One of the recommendations of SP 800-108 is called “KDF in Counter Mode”. A related document, SP 800-56C, suggests using a specific algorithm called Hkdf instead of the generic Counter Mode construction from SP 800-108–even though they both accomplish the same goal.

Isn’t standards compliance fun?

Interestingly, HKDF isn’t just an inconsistently NIST-recommended KDF, it’s also a common building block in a software developer’s toolkit which sees a lot of use in different protocols.

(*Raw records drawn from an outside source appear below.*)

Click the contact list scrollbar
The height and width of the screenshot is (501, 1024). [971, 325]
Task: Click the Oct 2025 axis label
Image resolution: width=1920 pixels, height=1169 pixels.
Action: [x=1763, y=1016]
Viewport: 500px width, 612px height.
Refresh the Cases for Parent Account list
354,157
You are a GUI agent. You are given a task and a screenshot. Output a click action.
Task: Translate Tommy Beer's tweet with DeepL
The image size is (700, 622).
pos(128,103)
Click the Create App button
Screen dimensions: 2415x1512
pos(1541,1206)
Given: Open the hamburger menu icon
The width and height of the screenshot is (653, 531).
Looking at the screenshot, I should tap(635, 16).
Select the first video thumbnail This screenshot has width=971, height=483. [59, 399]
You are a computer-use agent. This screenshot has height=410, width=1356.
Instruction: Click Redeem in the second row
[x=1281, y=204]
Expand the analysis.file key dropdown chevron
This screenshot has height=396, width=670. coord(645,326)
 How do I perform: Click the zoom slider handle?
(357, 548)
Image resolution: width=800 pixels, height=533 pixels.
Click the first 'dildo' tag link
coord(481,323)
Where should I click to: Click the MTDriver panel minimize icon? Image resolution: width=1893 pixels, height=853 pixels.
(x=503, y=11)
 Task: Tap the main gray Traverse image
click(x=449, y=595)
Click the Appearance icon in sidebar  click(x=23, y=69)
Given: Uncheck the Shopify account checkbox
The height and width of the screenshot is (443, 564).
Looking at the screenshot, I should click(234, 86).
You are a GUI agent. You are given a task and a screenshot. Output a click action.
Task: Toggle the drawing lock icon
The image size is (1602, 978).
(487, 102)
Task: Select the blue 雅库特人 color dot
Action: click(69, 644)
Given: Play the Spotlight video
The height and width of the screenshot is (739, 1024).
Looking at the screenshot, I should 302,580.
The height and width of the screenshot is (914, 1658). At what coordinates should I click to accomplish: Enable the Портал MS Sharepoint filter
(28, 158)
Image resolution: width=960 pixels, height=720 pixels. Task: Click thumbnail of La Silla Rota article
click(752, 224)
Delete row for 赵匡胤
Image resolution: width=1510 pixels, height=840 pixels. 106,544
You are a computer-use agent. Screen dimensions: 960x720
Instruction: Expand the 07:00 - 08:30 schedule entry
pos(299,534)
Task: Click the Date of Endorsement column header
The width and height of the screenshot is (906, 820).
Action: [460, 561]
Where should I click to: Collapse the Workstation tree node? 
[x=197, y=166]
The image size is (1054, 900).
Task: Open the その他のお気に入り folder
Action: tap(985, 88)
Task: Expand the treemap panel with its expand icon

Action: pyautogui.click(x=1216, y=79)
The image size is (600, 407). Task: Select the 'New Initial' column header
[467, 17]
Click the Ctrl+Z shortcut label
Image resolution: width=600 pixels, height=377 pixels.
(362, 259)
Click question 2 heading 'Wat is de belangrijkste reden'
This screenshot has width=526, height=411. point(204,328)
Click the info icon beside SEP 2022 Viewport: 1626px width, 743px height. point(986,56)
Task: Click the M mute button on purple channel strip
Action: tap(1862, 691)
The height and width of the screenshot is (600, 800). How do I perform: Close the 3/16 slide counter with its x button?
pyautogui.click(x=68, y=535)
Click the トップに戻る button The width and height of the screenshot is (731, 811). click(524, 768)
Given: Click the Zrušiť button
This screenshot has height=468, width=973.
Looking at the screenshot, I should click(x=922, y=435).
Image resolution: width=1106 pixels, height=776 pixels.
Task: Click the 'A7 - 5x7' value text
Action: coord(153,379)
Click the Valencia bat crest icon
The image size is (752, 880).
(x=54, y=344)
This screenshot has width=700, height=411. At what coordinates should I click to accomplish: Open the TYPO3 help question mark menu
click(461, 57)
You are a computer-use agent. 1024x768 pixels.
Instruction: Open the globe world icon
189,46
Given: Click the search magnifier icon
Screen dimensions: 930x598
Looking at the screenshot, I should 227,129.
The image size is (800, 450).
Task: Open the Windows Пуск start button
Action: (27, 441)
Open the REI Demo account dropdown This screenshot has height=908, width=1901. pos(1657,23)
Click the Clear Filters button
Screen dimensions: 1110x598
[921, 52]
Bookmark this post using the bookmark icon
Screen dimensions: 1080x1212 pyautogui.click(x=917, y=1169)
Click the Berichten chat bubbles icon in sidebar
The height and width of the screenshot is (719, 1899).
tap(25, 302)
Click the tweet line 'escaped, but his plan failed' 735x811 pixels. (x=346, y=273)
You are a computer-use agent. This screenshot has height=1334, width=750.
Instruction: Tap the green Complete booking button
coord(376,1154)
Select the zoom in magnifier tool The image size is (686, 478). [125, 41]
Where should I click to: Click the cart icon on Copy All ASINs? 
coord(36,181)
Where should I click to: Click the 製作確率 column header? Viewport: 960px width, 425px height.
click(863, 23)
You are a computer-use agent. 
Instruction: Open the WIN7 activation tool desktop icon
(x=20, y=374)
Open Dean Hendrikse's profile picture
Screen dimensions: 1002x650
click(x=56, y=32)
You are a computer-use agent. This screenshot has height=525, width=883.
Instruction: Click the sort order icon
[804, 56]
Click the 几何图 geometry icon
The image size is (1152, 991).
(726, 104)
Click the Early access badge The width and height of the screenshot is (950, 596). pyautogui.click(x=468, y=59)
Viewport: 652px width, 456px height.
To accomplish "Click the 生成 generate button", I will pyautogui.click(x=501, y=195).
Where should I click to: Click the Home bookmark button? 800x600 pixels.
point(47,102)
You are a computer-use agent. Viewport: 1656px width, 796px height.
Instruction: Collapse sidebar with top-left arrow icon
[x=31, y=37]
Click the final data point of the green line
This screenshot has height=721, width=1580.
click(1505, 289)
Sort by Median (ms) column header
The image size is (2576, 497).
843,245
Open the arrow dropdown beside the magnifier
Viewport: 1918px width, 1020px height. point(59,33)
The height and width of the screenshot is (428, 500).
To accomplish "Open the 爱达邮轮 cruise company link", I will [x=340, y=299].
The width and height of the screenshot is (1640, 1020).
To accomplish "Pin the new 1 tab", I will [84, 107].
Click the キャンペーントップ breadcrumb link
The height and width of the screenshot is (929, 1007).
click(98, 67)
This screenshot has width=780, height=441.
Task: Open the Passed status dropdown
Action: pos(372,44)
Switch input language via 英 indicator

Unfortunately, the way HKDF is widely used is actually incorrect given its formal security definition. I’ll explain what I mean in a moment.

Art: Scruff

How Developers Understand and Use HKDF

If you’re a software developer working with cryptography, you’ve probably seen an API in the crypto module for your programming language that looks like this, or maybe this.

hash_hkdf(
    string $algo,
    string $key,
    int $length = 0,
    string $info = "",
    string $salt = ""
): string

Software developers that work with cryptography will typically think of the HKDF parameters like so:

  • $algo — which hash function to use
  • $key — the input key, from which multiple keys can be derived
  • $length — how many bytes to derive
  • $info — some arbitrary string used to bind a derived key to an intended context
  • $salt — some additional randomness (optional)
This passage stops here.